Donny Dunstone, the owner of Old Town Improv, said he made the tough decision to give up his venue and temporarily close the business in March.
“This is my baby,” said Dunstone, as he looked back at the empty venue. He told NBC 7 opening the improv studio was a long-time dream but what he misses the most is being on stage and engaging with the community.
But when San Diego public health leaders put a hold on reopening more businesses after one of the county's 13 "trigger" criteria was met -- due to surpassing seven outbreaks in community settings over a seven day period -- he felt some relief.
“It makes me feel like I made the right decision,” Dunstone said. “I really believe it’s going to be about January when people feel comfortable to get back out there in crowds again.”
Meanwhile, some comedy clubs with restaurants are operating again, despite not yet being included in the state's phased reopening plan.
California state guidance on reopening restaurants and bars reads: “This guidance is not intended for concert, performance, or entertainment venues.

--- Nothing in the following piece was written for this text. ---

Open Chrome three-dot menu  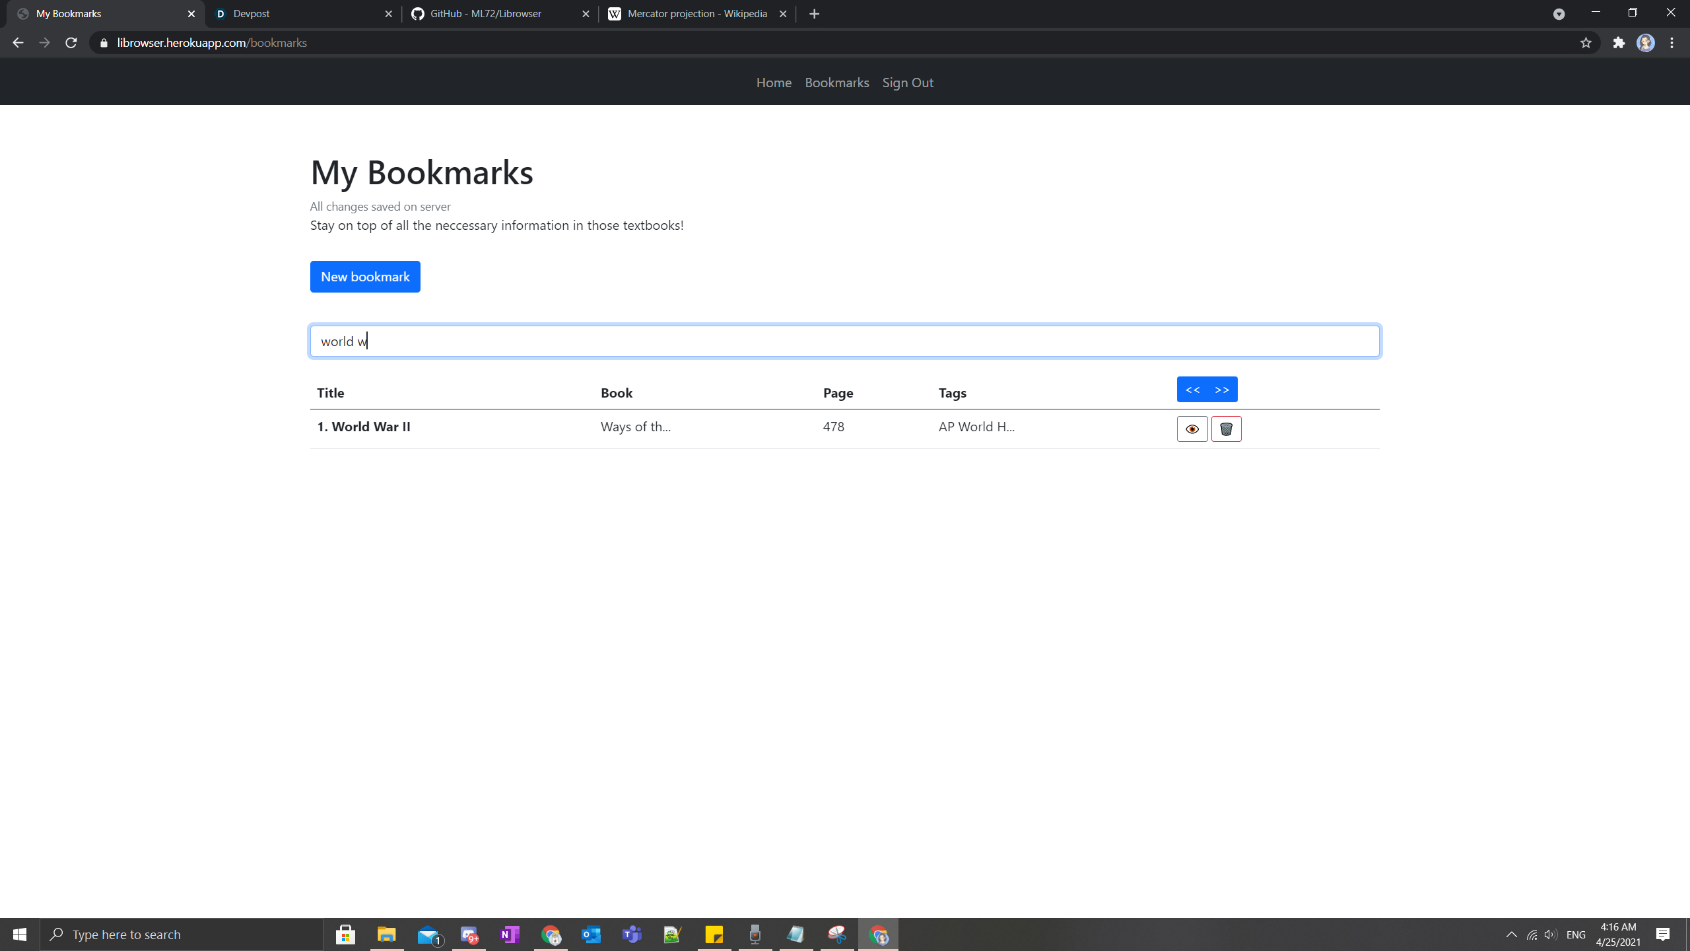(x=1672, y=43)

Restaurants, bars, and wineries must discontinue this type of entertainment until these types of activities are allowed to resume modified or full operation."
Dunstone is offering online improv classes and corporate training using improv techniques as a way to maintain business but is still eagerly awaiting a reopening, getting back on stage and working with his colleagues.
“I’ll get the sign back up,” Dunstone said as he looked back at the wall, where his sign once was on display. “Might be a different name, we don’t know. Might be ‘Formerly known as Old Town Improv.'"
On Tuesday the San Diego County Board of Supervisors voted 4-1 to request guidance from the state on allowing resumption of several activities, including private planned events, wedding receptions, hotel conferences, street fairs and team competitions.
Supervisor Nathan Fletcher voted against the proposal because it was "reckless and irresponsible" given the county's trigger dashboard was in negative territory.
For the last six days, the county has seen more than seven community outbreaks over a seven day period, indicating that the spread among community settings like businesses, restaurants, churches and backyard settings is increasing, the county said.
The board said, even if guidance was given by the state, the county would not approve such measures until Public Health Officer Wilma Wooten agreed it was safe to do so.
Wooten told the board that as of now, "we couldn't recommend any opening in the next week or next couple of weeks, in terms of opening up broad industries, if (community) outbreaks continue."
"If we're above seven community outbreaks, it would be ill-fated'' to make such recommendations, she said.